## WORK TO BE COMPLETED
Please change "Legal notice" to "Privacy policy" in the stretch from the start of the records through the line that contains "This screenshot has height=2576, width=289.", and give back only those lines with nothing else altered.

──────── TASK INPUTS

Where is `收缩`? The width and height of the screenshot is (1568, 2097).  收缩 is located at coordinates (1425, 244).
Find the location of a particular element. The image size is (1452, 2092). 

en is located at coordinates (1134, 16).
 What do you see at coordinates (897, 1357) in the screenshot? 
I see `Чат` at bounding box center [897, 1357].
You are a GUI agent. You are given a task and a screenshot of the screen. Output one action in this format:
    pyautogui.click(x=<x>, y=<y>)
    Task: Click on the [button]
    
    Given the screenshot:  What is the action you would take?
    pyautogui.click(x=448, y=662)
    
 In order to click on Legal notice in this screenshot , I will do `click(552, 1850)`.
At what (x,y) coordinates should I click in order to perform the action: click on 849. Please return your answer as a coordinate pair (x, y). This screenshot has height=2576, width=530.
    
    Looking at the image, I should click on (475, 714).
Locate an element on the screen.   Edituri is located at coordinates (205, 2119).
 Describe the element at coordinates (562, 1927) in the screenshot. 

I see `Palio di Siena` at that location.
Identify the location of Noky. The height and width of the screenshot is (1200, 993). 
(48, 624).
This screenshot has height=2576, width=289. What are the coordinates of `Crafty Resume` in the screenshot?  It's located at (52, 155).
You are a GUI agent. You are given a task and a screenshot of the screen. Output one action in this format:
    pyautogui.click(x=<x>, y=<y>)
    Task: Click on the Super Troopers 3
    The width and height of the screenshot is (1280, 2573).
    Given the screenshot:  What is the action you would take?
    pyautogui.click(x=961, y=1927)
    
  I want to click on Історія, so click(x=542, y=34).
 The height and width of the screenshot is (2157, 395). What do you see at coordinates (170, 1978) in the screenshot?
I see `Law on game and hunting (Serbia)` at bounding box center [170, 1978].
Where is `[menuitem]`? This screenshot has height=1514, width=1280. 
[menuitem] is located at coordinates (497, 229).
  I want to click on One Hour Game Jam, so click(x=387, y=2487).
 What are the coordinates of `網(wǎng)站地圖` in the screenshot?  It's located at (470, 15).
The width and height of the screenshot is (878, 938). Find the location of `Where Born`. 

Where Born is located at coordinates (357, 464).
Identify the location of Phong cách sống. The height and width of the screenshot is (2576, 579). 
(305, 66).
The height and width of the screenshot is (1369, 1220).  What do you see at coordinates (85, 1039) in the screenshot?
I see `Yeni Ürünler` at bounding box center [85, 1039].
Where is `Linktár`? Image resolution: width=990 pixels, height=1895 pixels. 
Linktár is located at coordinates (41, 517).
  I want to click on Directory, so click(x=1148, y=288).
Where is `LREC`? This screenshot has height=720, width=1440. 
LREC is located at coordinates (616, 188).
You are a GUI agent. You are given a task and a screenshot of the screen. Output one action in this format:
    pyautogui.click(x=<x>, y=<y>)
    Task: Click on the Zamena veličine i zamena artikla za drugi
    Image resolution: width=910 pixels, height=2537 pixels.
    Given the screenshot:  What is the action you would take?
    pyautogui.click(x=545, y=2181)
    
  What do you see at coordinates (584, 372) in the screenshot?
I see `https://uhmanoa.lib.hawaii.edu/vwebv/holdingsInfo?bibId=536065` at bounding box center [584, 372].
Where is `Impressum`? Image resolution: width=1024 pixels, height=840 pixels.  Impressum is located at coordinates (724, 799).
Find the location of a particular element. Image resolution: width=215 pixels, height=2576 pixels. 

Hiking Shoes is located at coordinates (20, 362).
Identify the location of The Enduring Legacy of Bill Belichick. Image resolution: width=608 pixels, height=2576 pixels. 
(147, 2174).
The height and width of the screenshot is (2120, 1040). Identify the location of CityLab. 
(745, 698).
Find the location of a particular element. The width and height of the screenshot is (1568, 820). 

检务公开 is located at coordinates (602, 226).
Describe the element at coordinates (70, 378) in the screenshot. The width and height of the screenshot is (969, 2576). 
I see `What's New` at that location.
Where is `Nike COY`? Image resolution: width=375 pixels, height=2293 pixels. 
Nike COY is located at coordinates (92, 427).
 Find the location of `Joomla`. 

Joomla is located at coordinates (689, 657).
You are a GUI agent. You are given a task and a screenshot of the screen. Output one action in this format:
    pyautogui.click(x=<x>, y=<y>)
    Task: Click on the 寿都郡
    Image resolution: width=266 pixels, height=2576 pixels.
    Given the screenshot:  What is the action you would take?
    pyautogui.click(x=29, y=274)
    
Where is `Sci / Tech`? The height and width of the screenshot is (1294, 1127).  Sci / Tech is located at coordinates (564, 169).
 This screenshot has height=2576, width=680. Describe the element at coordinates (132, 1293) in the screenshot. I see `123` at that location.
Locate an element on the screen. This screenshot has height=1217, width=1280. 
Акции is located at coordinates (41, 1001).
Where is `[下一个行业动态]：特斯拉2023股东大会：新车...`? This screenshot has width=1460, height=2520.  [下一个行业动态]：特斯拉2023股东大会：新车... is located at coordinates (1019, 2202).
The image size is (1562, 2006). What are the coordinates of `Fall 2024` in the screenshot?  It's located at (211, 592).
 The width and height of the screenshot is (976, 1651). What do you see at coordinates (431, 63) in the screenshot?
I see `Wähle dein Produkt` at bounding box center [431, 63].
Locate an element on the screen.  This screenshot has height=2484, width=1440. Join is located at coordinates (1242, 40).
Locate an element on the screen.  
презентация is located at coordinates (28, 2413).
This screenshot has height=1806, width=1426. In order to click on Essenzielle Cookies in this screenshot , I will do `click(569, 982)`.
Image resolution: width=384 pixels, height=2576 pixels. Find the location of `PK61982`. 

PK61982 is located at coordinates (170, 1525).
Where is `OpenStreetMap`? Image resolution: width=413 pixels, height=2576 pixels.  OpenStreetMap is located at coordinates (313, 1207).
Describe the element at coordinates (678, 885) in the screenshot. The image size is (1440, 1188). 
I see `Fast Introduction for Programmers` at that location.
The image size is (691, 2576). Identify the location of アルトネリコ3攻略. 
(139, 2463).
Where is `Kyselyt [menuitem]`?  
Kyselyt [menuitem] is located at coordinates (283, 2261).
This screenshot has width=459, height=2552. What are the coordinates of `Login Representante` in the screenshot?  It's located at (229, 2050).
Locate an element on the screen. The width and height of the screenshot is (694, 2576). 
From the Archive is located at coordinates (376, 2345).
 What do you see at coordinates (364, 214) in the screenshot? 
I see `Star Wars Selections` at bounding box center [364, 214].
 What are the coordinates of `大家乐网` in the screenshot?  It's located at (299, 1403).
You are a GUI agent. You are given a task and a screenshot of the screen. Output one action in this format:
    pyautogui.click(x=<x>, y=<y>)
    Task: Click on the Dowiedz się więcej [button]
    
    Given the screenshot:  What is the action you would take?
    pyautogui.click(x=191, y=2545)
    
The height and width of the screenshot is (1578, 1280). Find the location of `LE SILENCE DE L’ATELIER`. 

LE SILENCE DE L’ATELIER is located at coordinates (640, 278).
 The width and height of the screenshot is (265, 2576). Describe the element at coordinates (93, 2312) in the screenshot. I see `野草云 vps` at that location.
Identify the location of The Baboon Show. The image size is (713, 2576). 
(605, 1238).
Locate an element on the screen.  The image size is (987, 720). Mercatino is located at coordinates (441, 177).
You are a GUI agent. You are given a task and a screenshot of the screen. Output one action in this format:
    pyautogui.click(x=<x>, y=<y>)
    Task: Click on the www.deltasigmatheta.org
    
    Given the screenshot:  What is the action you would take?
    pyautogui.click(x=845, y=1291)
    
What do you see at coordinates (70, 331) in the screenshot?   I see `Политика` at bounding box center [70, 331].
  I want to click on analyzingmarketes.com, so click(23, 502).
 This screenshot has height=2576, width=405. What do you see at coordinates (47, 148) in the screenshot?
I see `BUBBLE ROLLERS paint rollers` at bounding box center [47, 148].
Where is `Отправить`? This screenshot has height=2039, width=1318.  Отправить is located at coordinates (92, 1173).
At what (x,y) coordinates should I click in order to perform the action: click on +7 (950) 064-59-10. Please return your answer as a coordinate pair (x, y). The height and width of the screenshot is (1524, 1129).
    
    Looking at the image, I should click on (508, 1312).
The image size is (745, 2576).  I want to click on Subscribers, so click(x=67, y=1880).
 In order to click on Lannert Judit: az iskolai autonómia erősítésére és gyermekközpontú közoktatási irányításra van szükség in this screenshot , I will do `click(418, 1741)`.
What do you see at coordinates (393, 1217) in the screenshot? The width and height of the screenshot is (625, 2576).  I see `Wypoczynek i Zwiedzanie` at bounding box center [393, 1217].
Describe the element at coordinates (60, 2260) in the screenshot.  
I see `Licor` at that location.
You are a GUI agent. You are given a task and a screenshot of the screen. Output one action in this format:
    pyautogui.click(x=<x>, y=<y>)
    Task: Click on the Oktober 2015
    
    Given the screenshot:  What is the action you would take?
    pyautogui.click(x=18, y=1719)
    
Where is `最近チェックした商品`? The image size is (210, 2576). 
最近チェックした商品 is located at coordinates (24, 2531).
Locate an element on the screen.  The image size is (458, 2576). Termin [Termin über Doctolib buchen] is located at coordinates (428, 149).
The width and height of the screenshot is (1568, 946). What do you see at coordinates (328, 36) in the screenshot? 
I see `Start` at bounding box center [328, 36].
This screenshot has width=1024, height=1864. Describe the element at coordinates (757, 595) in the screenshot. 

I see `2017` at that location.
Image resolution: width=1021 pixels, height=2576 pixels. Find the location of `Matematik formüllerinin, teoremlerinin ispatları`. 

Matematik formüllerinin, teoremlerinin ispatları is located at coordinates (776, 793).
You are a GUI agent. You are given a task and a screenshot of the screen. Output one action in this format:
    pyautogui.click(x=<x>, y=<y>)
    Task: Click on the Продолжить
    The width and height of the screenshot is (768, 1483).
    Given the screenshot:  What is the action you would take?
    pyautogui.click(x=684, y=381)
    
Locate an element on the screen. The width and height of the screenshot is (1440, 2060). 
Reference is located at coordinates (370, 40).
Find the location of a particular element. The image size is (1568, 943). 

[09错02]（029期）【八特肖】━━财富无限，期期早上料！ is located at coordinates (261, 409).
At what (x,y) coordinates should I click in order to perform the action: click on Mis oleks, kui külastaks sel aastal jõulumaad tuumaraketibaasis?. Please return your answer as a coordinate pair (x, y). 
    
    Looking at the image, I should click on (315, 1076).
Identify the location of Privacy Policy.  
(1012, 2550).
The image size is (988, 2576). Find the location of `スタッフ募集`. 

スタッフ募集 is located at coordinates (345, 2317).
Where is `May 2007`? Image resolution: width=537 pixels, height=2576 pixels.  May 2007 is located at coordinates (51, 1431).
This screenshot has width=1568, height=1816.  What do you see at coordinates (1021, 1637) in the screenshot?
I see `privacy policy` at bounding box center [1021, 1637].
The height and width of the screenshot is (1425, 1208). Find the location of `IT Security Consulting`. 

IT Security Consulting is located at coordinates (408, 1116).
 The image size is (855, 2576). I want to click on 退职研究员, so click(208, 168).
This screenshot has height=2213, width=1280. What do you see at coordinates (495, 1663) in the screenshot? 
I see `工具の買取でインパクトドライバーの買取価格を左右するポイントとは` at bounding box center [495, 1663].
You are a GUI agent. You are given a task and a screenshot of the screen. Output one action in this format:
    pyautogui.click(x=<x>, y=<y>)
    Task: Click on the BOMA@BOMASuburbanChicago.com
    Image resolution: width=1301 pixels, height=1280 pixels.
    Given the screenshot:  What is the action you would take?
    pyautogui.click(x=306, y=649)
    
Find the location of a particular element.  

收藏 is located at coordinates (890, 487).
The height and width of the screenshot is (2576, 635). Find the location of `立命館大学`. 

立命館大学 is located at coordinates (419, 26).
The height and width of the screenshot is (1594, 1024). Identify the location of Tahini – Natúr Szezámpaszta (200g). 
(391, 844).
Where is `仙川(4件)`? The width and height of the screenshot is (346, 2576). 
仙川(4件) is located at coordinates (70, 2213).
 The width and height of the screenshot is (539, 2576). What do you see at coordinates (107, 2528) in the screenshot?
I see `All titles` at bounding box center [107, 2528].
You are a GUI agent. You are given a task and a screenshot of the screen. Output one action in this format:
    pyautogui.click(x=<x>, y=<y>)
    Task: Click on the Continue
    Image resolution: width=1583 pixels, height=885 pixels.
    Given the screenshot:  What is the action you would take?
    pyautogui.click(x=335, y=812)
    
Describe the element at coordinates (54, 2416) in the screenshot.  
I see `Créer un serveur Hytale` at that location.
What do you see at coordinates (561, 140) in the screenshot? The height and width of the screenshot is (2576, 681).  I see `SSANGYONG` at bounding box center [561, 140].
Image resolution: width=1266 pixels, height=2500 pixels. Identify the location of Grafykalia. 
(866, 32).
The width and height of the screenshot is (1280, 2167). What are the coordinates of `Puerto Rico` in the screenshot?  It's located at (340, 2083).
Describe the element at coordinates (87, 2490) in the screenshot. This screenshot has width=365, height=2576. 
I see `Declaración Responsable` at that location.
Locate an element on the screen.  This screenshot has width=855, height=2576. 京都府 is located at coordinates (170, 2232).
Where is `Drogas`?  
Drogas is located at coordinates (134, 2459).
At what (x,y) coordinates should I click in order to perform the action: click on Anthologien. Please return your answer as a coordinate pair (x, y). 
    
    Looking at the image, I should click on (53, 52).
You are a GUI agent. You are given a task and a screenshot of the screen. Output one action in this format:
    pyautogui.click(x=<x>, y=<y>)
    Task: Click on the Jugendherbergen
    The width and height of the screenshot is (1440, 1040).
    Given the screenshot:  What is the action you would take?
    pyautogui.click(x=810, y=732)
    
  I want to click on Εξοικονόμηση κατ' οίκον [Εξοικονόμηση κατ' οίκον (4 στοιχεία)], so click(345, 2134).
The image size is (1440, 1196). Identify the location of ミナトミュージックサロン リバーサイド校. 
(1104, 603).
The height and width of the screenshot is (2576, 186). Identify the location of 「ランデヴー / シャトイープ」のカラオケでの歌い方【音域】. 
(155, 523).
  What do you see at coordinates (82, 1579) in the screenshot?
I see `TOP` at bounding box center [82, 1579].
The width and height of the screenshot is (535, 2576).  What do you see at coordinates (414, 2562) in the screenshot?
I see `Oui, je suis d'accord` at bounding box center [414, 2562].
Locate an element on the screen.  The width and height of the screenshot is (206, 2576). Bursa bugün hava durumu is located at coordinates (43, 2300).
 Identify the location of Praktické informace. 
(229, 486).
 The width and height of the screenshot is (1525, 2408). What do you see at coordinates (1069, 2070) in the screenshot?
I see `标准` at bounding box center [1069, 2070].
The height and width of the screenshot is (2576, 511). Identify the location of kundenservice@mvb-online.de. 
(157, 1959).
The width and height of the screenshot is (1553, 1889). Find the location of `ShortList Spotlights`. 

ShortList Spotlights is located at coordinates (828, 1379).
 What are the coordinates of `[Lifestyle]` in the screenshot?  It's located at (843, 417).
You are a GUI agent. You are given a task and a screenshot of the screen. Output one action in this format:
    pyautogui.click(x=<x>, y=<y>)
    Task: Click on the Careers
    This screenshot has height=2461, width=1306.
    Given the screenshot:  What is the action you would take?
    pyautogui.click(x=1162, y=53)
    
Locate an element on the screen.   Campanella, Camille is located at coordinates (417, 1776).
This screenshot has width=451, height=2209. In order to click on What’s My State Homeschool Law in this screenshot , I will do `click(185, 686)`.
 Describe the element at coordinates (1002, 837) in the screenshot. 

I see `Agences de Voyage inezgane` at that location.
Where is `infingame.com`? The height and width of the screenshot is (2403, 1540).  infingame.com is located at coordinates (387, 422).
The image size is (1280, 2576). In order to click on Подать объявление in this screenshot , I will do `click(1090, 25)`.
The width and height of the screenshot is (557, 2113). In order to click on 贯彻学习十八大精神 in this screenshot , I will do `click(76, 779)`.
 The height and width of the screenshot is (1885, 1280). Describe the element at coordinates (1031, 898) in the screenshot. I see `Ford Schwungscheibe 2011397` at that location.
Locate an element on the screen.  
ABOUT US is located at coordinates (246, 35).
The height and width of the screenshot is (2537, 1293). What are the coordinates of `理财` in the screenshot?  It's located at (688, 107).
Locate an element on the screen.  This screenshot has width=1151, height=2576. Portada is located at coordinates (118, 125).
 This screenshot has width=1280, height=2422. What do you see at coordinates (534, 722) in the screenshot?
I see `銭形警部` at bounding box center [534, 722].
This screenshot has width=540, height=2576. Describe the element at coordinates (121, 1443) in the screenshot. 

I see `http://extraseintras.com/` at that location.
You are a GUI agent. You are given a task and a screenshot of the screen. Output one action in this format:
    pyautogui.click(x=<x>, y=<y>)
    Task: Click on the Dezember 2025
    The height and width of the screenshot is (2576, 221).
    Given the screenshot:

────────────────

## CORRECT ANSWER
Where is `收缩`? The width and height of the screenshot is (1568, 2097).  收缩 is located at coordinates (1425, 244).
Find the location of a particular element. The image size is (1452, 2092). 

en is located at coordinates (1134, 16).
 What do you see at coordinates (897, 1357) in the screenshot? 
I see `Чат` at bounding box center [897, 1357].
You are a GUI agent. You are given a task and a screenshot of the screen. Output one action in this format:
    pyautogui.click(x=<x>, y=<y>)
    Task: Click on the [button]
    
    Given the screenshot:  What is the action you would take?
    pyautogui.click(x=448, y=662)
    
 In order to click on Privacy policy in this screenshot , I will do `click(552, 1850)`.
At what (x,y) coordinates should I click in order to perform the action: click on 849. Please return your answer as a coordinate pair (x, y). This screenshot has height=2576, width=530.
    
    Looking at the image, I should click on (475, 714).
Locate an element on the screen.   Edituri is located at coordinates (205, 2119).
 Describe the element at coordinates (562, 1927) in the screenshot. 

I see `Palio di Siena` at that location.
Identify the location of Noky. The height and width of the screenshot is (1200, 993). 
(48, 624).
This screenshot has height=2576, width=289. What are the coordinates of `Crafty Resume` in the screenshot?  It's located at (52, 155).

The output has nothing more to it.